When this kind of volatility hits the market, you absolutely need a plan. That's exactly what we'll give you today.
Make no mistake: This type of volatility in the market is historic.
Last week was the worst for markets since the 2008 financial crisis. All major indexes fell into correction territory and are now approaching bear market levels.
The Dow Jones Industrial Average dropped nearly 3,600 points (12.4%) last week alone.
Yesterday was a completely different story. The Dow rocketed 1,200 points higher. It was the largest daily point gain in the history of the Dow.
The question on everyone's mind: How long will this stock market volatility last?
Unfortunately, there is simply no telling.
The coronavirus epidemic is something economists refer to as an "exogenous shock." That means it's an impossible-to-predict event that didn't stem from the economy. The terrorist attacks of Sept. 11, 2001, are another example.
How far and fast the market will drop depends on how much the global supply chain is disrupted. Unfortunately, it's still too early to tell.
Another factor moving markets is the U.S. Federal Reserve. This morning (Tuesday), the Fed made the surprising announcement that it's cutting interest rates between meetings. The central bank dropped rates 0.5%. That's the same move the Fed made after 9/11.
What the market does next is anyone's guess.
Today, the Dow has been down as much as 608 points and up as much as 285 points.

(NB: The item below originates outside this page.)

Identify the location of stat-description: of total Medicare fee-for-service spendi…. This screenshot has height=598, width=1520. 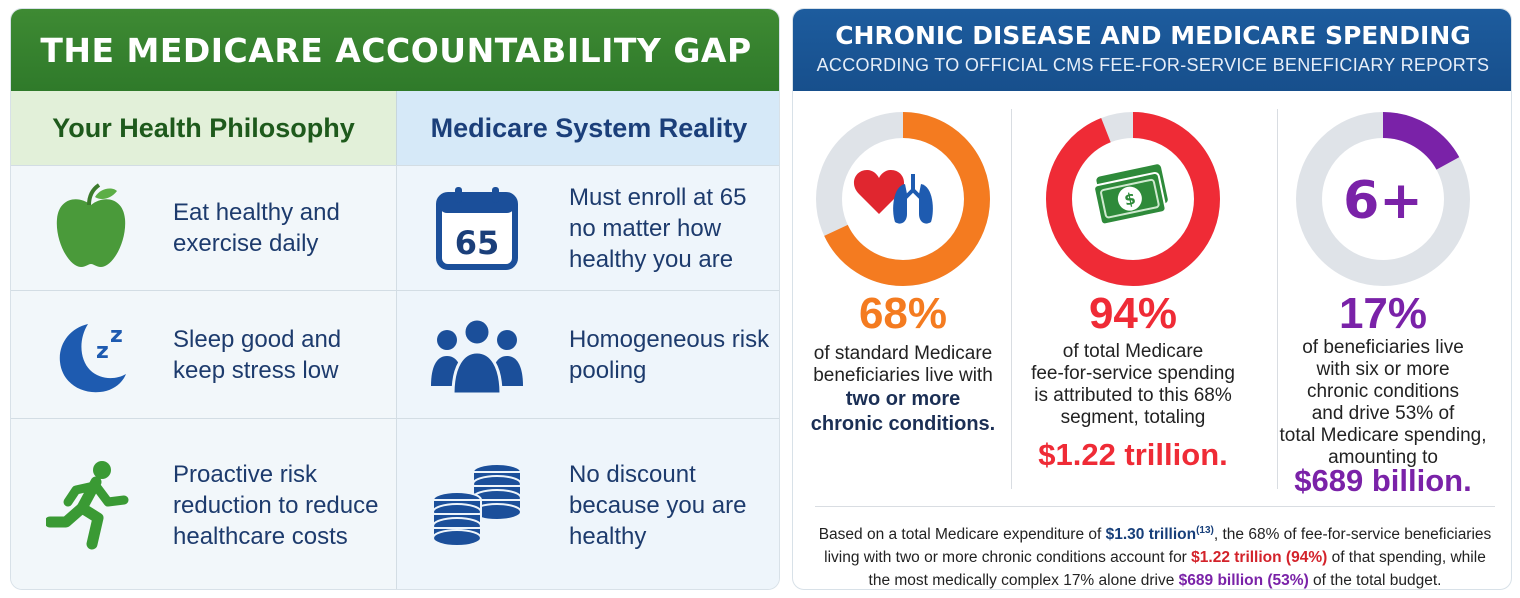
(1133, 385).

And that was all before noon.
There's only one thing that's certain: Investors need a plan going forward. Wild swings in the market can lead to panic and emotional investing decisions. That's the worst thing you can do.

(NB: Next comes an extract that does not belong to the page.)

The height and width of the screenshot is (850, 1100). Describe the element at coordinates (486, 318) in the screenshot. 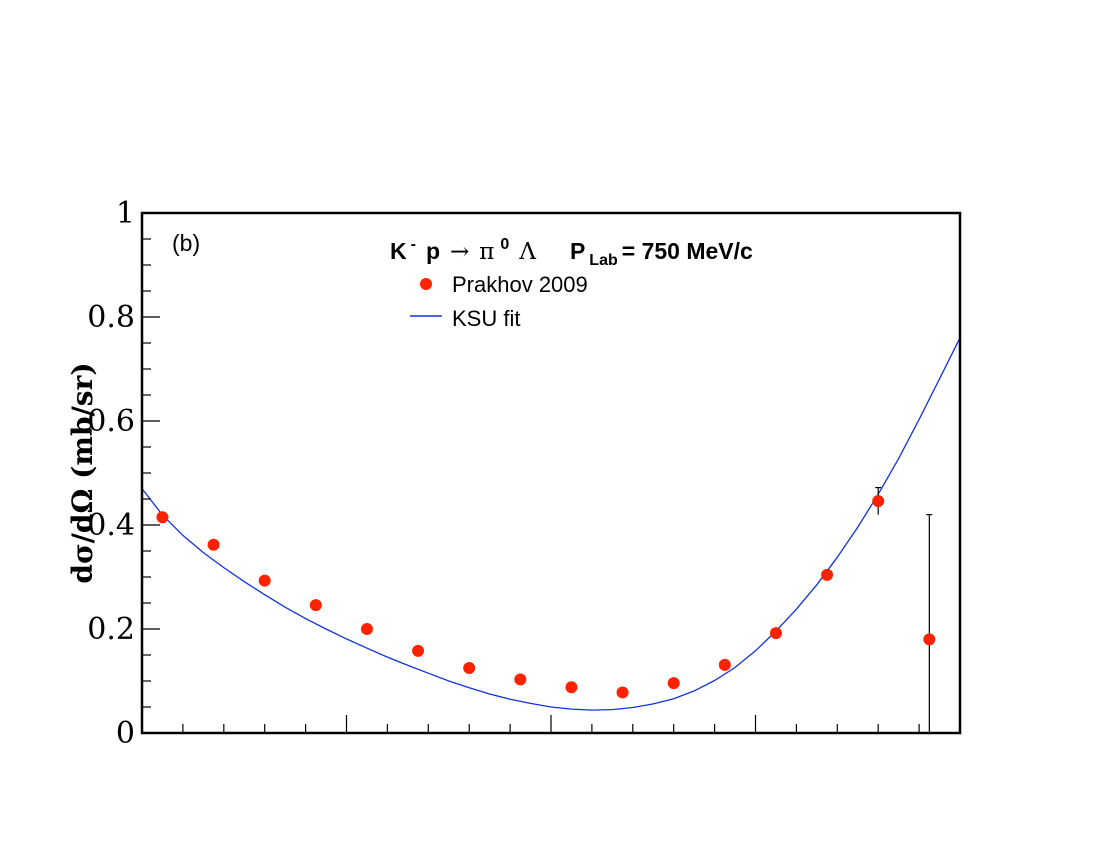

I see `legend-label-ksu: KSU fit` at that location.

For guidance, we turned to Money Morning's experts, who have seen it all over their decades in the market.
Here's what's next for the markets – and how you can plan ahead…
Will This Stock Market Volatility Continue?
According to Money Morning Executive Editor William Patalon, III, it's likely there are more down days ahead for the market. There are several reasons why.
The first is the high valuations.
"Before the sell-off got rolling, U.S. stocks were expensive on a valuation basis," Patalon said. "The S&P 500 was trading at 18.9 times projected earnings. That was up from 16.2 a year ago and – save for a brief moment in early 2018 – it was the highest forward P/E for the index since May 2002."
"In short, stocks were expensive," he said. "That magnifies risk at any time. But risks are particularly exacerbated when earnings forecasts begin to wobble."
Companies across every industry have been cutting earnings forecasts. Analysts at Goldman Sachs Group Inc. (NYSE: GS) estimate corporate profits could drop 13% this year. They had previously expected profit growth of 7%.
Of course, that stokes fears of a recession…
"Coronavirus fears, worries about the stock market and the economy could turn into a self-fulfilling prophecy – with consumers canceling vacations and cruises and then pulling back on big-ticket outlays, and other discretionary purchases," Patalon said. "Investors dumping stocks could exacerbate those worries in a visible, but ancillary, way – by prompting consumers to further cut back on spending. That, in turn, will further squeeze corporate earnings, leading to additional share-price declines – with this cycle feeding on itself until a 'bottom' is reached."
While all of this is concerning, it's more important than ever to keep it in perspective.
As the old saying goes "stocks take the staircase up and the elevator down." So the drops always feel much more painful and sudden than the gains.
Patalon points to research from Barron's that says stocks have lost $4.6 trillion since peaking just a few weeks ago. But they've still accumulated $6.3 trillion since the sell-off in December 2018. Since the start of 2016, the Dow is still up 46%.
Don't get blinded by the near-term headlines. Yes, the markets could and likely will dip more. But maintain a long-term focus. Staying disciplined can be extremely difficult, but it's imperative.